Unfair Dismissal at Cocos Island paradise
Dear Readers If you have been to the Cocos Keeling Islands, you will know what an amazing place it is. I was on the Island for an unfair dismissal case last Tuesday. I acted for the Cocos Island Co-operative Society (“Co-op”) and was instructed by an old friend Ron Grant who is the Co-op’s manager. The Co-op is wholly owned by the local residents of the Cocos Island Malay population. The Co-op owns and operates the majority of businesses on the island including the supermarket, the cafeteria, the stevedoring etc. One of the Co-op’s employees was sacked after a long history of problems. The Co-op sacked the employee and the employee sued for unfair dismissal. The laws currently on unfair dismissal is governed by the Fair Works Act.
The particular section of the Act is:
385 What is an unfair dismissal
A person has been unfairly dismissed if FWA is satisfied that:
(a) the person has been dismissed; and
(b) the dismissal was harsh, unjust or unreasonable; and
(c) the dismissal was not consistent with the Small Business Fair Dismissal Code; and
(d) the dismissal was not a case of genuine redundancy.
Note: For the definition of consistent with the Small Business Fair Dismissal Code: see section 388.
Criteria for considering harshness etc.
In considering whether it is satisfied that a dismissal was harsh, unjust or unreasonable, FWA must take into account:
(a) whether there was a valid reason for the dismissal related to the person’s capacity or conduct (including its effect on the safety and welfare of other employees); and
(b) whether the person was notified of that reason; and
(c) whether the person was given an opportunity to respond to any reason related to the capacity or conduct of the person; and
(d) any unreasonable refusal by the employer to allow the person to have a support person present to assist at any discussions relating to dismissal; and
(e) if the dismissal related to unsatisfactory performance by the person—whether the person had been warned about that unsatisfactory performance before the dismissal; and
(f) the degree to which the size of the employer’s enterprise would be likely to impact on the procedures followed in effecting the dismissal; and
(g) the degree to which the absence of dedicated human resource management specialists or expertise in the enterprise would be likely to impact on the procedures followed in effecting the dismissal; and
(h) any other matters that FWA considers relevant.
Therefore my advice is that any employer who wishes to terminate an employee need to make sure that proper warning is given before termination. An oppurtunity to improve should also be given. Written warnings should be given as much as possible.

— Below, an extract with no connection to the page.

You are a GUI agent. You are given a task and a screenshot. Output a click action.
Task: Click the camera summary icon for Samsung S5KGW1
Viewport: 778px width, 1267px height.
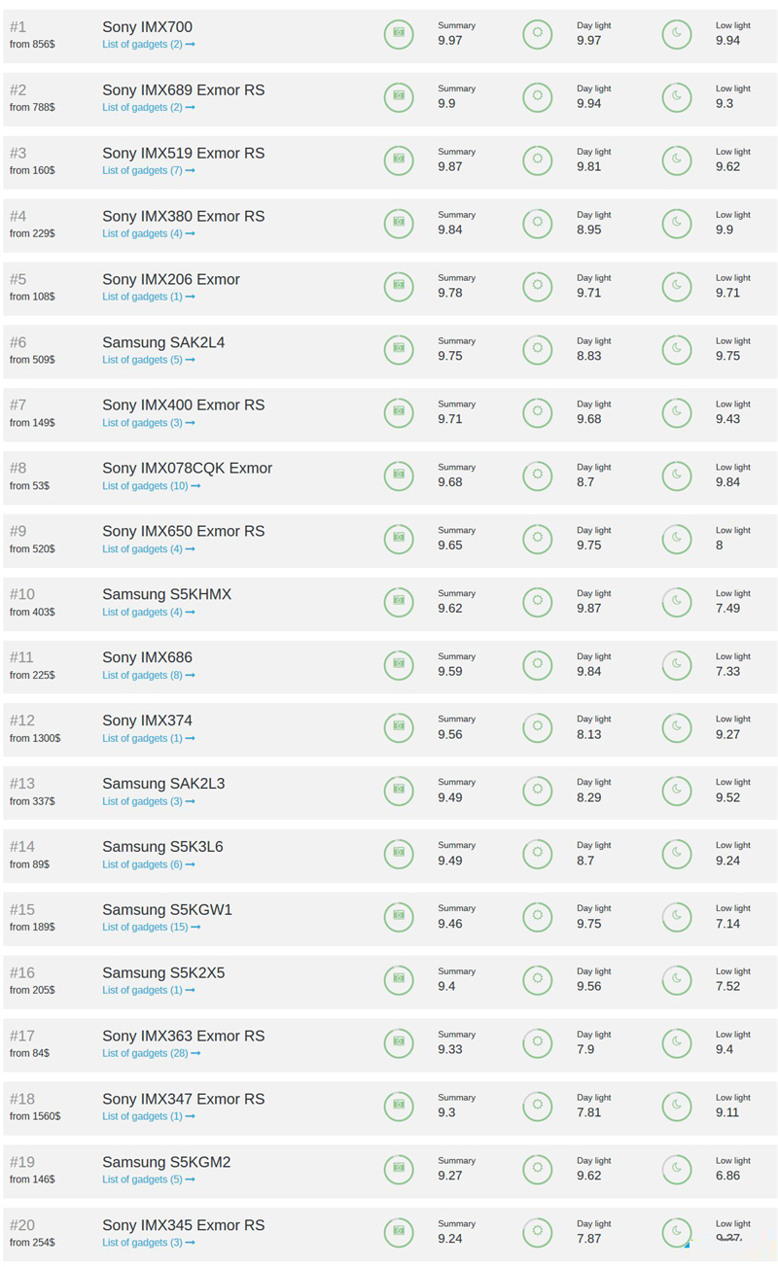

Once I landed on the island, it became a case of getting my witness statements in order. I finally managed to get them done after chasing up the witnesses for 2 days.
The trial started on Friday and the first thing the Arbitrator, Deputy President McCarthy did was to get the parties to mediate. We spent 3 hrs before being able to settle the matter out of court. It was a shame in a way as I was geared up to tear into the sacked employee to show he had deserved the sacking. Be that as it may, it is always better to settle a matter out of court as it gives finality so that no appeals are made.
An interesting aspect of the Fair Works Act is the issue of cost.
A person involved in an unfair dismissal case before Fair Work Australia must meet their own costs. Fair Work Australia may order a person to bear some or all of the costs of another person if the unfair dismissal application or response to it:
was frivolous, vexatious or made without reasonable cause
had no reasonable prospect of success.
In certain circumstances, Fair Work Australia may also make a costs order against a lawyer or paid agent representing a party in an unfair dismissal case. The circumstances mentioned are where a party pursues a case when there is no chance of winning just to put pressure on the employer etc. Well, I finished the case and there was some spare time before my flight back to Perth. There is a golf club on the island. I joined the members for a game and it was a refreshing change from the staid rules of most golf clubs. Here, the players were able to play with sandals or barefoot. The idea was to get out there and enjoy yourself. The game was based on best 4 balls and I was glad to assist my team to win with several good chips. Here are some photos of the members and the club which includes a few holes that runs across or along the airport runway.
Other than golf, I also managed to squeeze in some fishing. I managed to get a tuna and 2 barracudas. The tuna I had for lunch. However the barracuda was either thrown back to the sea or used as bait. The Cocos Malays are so spoilt for fresh sea food that barracudas are not good enough for the dinner table.
Pak Ayub my guide also caught a shark. That again was thrown back as it was deemed not good enough for the table. I would like to thank Pak Ayub and Ossi for a great time.
I would also like to thank Ron and Marias for looking after me during the trip. It was also great to have caught up with Gordon Thomson, a well known Christmas Island Union activist and Alan Medous who is one of the leaders of the Malay community on the Island.